╭─ TEXTE FOURNI

Aujourd’hui, avec le chômage de masse qui sévit dans ces deux pays, cette protection apparaît pour ce qu’elle est : limitée sans être réservée aux seuls travailleurs nationaux, principe de non-discrimination entre travailleurs oblige. Quant à la protection sociale prodiguée par l’Etat et les collectivités territoriales, elle est délivrée sous condition de séjour régulier et de ressources. Les différences de traitement prennent ici leur source. Pour répondre plus précisément à votre question, ce ne sont pas seulement les migrants qui voient leurs droits sociaux limités, mais toute la population, ce qui donne la mesure de «l’économie de la débrouille» à laquelle des pans entiers de la population recourent. L’immigration des Espagnols et des Grecs fait partie aujourd’hui de cette stratégie de survie et on assiste à des départs de plus en plus significatifs de nationaux ainsi qu’à des retours «maîtrisés» vers le pays d’origine de parties de membres de familles de migrants.
«L’économie souterraine» n’est néfaste que si elle a pour objectif et pour effet de saper les fondements même de «l’économie formelle» d’un pays lorsqu’elle-même peine à se réaliser et à s’imposer comme facteur de développement. Lorsqu’elle reste une «économie d’appoint», elle peut remplir un rôle social non négligeable. C’est ce rôle que cette forme «d’économie» joue, semble-t-il, dans certains des pays européens du Sud.
-Y aurait-il des stratégies d’acteurs face à la crise, comme le retour au pays d’origine et la migration vers un autre pays ?

╰─

**CONSIGNE 1:** D'après l'extrait sur la crise en Europe du Sud, à quelles conditions l'État et les collectivités territoriales délivrent-ils la protection sociale ?
**CONSIGNE 2:** Poursuivez l'extrait sur la crise en Europe du Sud après la question qui le termine.
La liste ci-dessous provient d'une autre source.

╭─ DONNÉES BRUTES

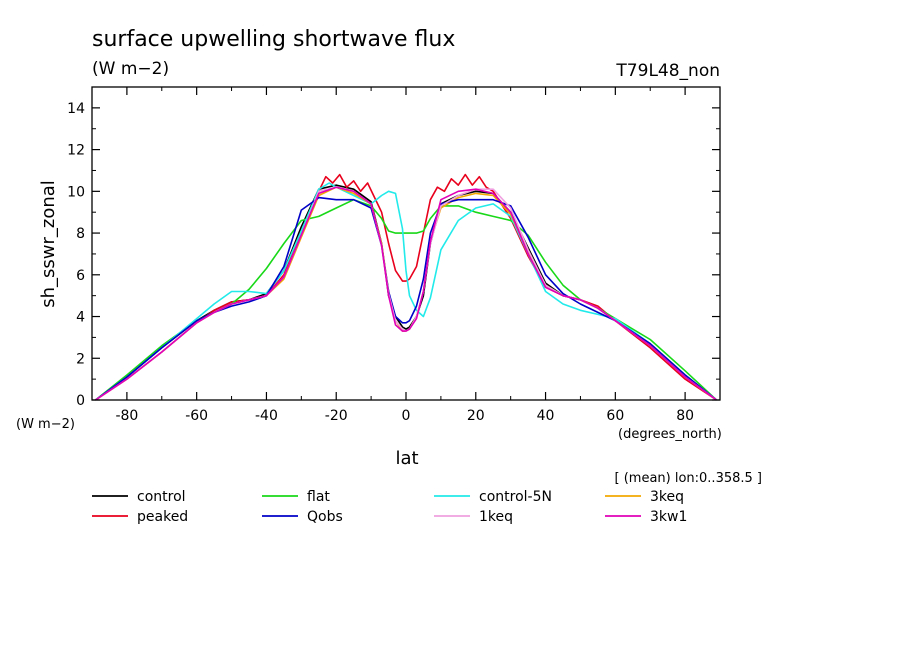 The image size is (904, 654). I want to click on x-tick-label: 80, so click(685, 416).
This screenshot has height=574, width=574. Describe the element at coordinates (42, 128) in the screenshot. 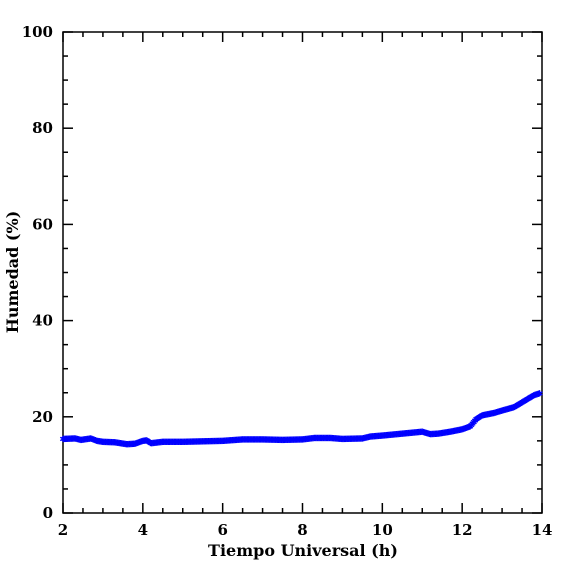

╰─

**VOTRE RÉPONSE 1:** Sous condition de séjour régulier et de ressources.

**VOTRE RÉPONSE 2:**
Sur les retours au pays d’origine, peu de chiffres sont rendus publics. Quelques recherches universitaires, de dimension encore modeste, relèvent un certain nombre d’initiatives orientées vers le retour au pays dans le cadre de projets d’entreprenariat, mais ces retours s’inscrivent plutôt dans la migration circulaire et sont l’œuvre de binationaux souvent dotés d’un niveau de formation moyen ou moyen haut. Pour autant, ces initiatives ne relèvent pas tout à fait d’une construction diasporique à proprement parlé. Elles restent isolées et individuelles. On ne peut donc pas en tirer une tendance durable. Les départs vers d’autres pays, il en existe aussi. Là également, cela reste des stratégies individuelles développées par des acteurs plutôt bien formés. Cependant, le phénomène, qui touche autant les jeunes «Français de souche » que les jeunes « français issus de l’immigration », reste peu significatif pour en tirer une quelconque loi.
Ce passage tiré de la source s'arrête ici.